Jeff Tutton, President
Threat attackers are constantly searching for opportunities to bypass an enterprise’s security safeguards. It is no longer a matter of if, but when. Needless to say, it is not recommended to simply patch the breach during or after a cyber-attack operation with new feature implementations, rather the goal is to deploy real-time incident response and digital forensics countermeasures to get operations back to normal.
“We emphasize identifying the root cause that facilitated an opening for a cyber-attack,” says Jeff Tutton, President of Intersec Worldwide.
Led by subject matter experts, Intersec Worldwide is a premier full-service cybersecurity company that provides detailed forensics reports and analysis to help organizations quickly respond and recover from cyber threats. Intersec Worldwide blends the same proactive services and technologies represented in their Managed Detection and Response (MDR) services. This enables their IR clients to easily transition into their MDR services platform.
Drawing on decades of industry expertise, Intersec Worldwide has identified several new challenges that can threaten an organization’s cybersecurity posture. Chief among them is the increased use of applications from third-party vendors/partners, which has widened the surface of attack. The reality is that hybrid work environments have forced businesses to broaden their “borders” of safety beyond that of physical walls.
“Our security approach blends MDR and DFIR practices which enable us to offer well-rounded security solutions for remediation, live cyber-attack detection and prevention, and advanced threat prevention,” explains Bill Corbitt , Vice President, DFIR Services at Intersec Worldwide.
Intersec Worldwide begins each compromise or ransomware event by deploying incident response tools which provide deep root analysis in identifying threat vectors and implementing active countermeasures. Intersec then leverages digital forensic capabilities to gather images, artifacts and memory captures to further understand the place of threat activity and its nature. Intersec Worldwide’s detection analysis entails evaluating and understanding the client’s existing controls and the Indicators of Compromise (IOCs).
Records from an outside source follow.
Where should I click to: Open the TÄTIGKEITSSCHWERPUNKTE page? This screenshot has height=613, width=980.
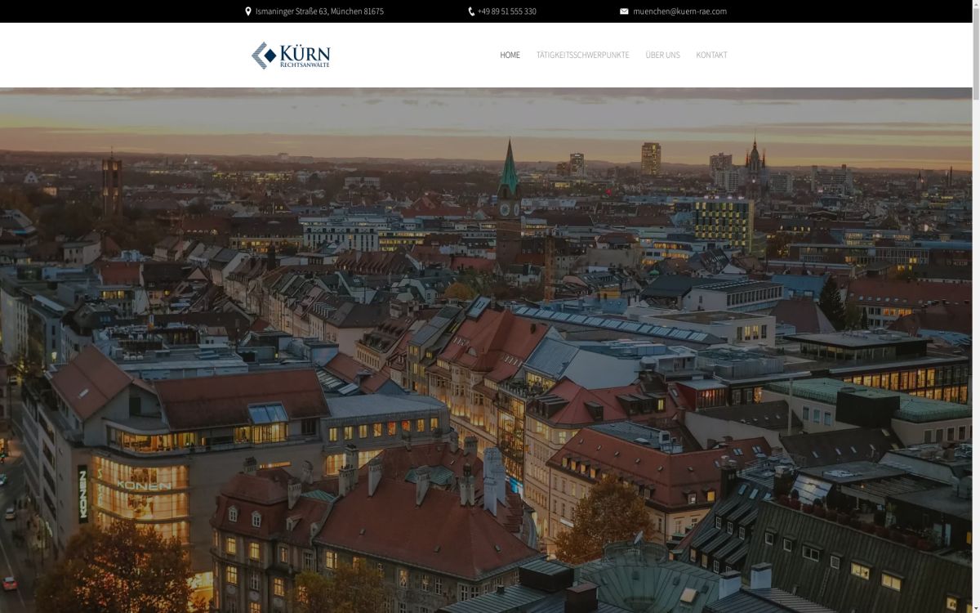pos(582,54)
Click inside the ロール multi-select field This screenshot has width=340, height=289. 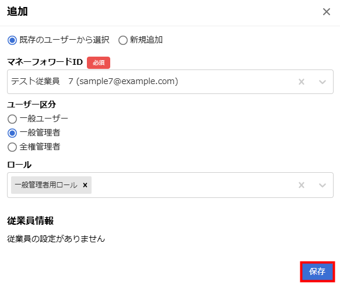pyautogui.click(x=170, y=185)
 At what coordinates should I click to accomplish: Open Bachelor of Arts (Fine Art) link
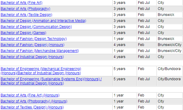[21, 3]
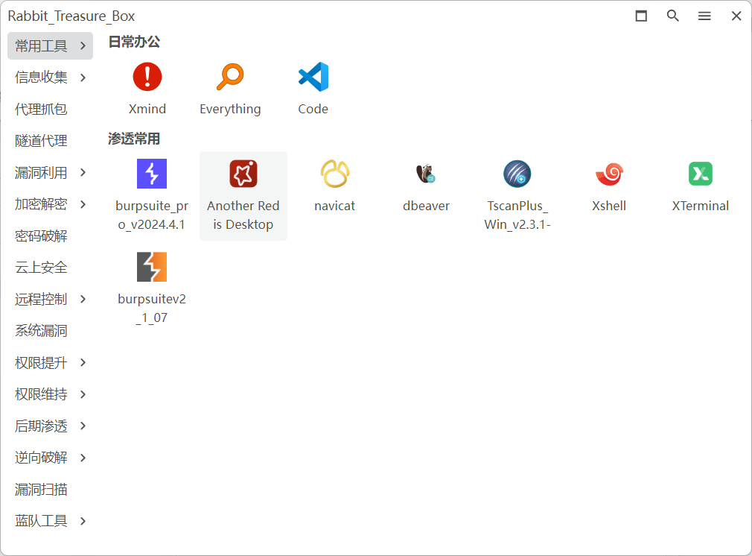752x556 pixels.
Task: Launch the Xshell terminal icon
Action: pos(608,174)
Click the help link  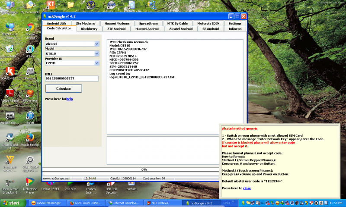tap(69, 99)
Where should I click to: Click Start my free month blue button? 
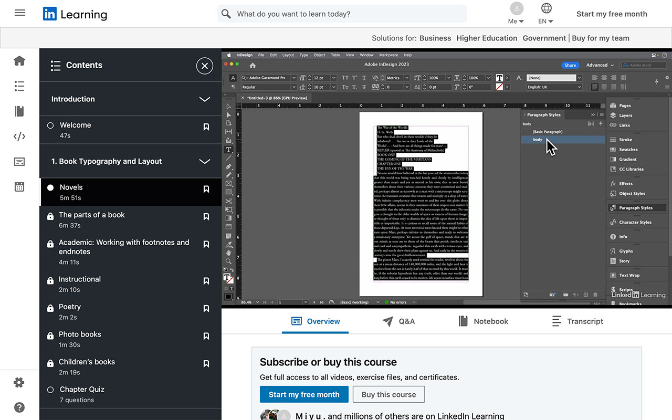(x=304, y=394)
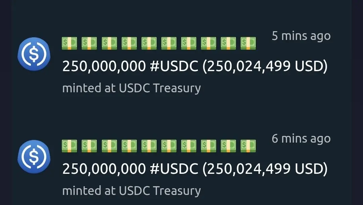Open #USDC hashtag in the 5 mins ago alert
This screenshot has height=205, width=363.
click(174, 66)
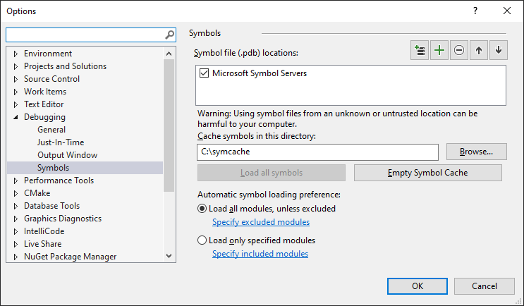Screen dimensions: 524x306
Task: Open the Just-In-Time debugging page
Action: click(x=61, y=142)
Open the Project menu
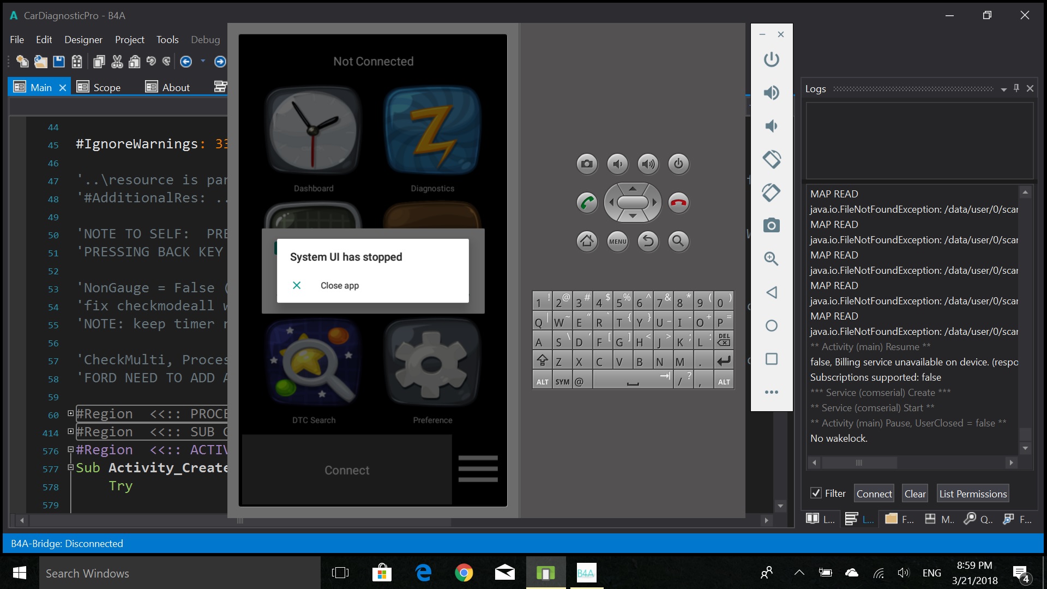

Intersec also carries out threat hunting, threat detection, containment, eradication and remediation—within the security environment. Afterward, Intersec Worldwide’s DFIR and compliance team work together to understand and evaluate existing controls. Finally, Intersec will suggest solutions and tools which gives their clients better control over their enterprise security environment. In IR instances where clients use custom-coded solutions, Intersec Worldwide has the capability to help quickly analyze each line of code within the environment. When needed, Intersec can also assess clients’ GitHub repositories for signs of breaches and/or compromises, SQL injection, and cross-site scripting.
As an aspect of full analysis, Intersec Worldwide deploys its penetration team to test weaknesses in clients’ applications, firewalls, and networks, down to the Directory Service level. Later, Intersec Worldwide performs forensics and remediates the environment. To preempt future cyber-attacks, Intersec Worldwide can leave in place technologies used during the compromise event and easily “switch” their clients directly over onto their full MDR platform.
“For clients who completely outsource their security needs to us, we provide comprehensive MDR reports to the board of directors and stakeholders,” says Tutton.
Our security approach blends MDR and DFIR practices, enabling us to offer well-rounded security solutions for remediation, live cyberattack detection and prevention, and new threat prevention
Beyond offering cyber security solutions, Intersec Worldwide provides a Virtual CISO that can also operate as an interim CISO. They manage and monitor the organization’s security posture from the executive to technical level. Intersec Worldwide remains product agnostic, which enables them to offer best-fit solutions for clients. Intersec Worldwide continually is researching new and innovative solutions. When necessary while meeting a specific client’s need, they will work with the client to implement them where needed.
As a PCI Forensic Investigator (PFI) Intersec has a deep understanding in both DFIR and the payment card environments which allows them to identify and uproot idle or probable attack vectors.
Holding such an immense value proposition, Intersec Worldwide’s services have rescued many organizations from live cyber attacks, and the firm has re-architected clients’ entire security environments. Many of their clients have retained Intersec Worldwide as their trusted security partner even after mergers and acquisitions. In essence, the firm’s end-to-end services and forensics prowess critically outweigh the limited capability of traditional IR services.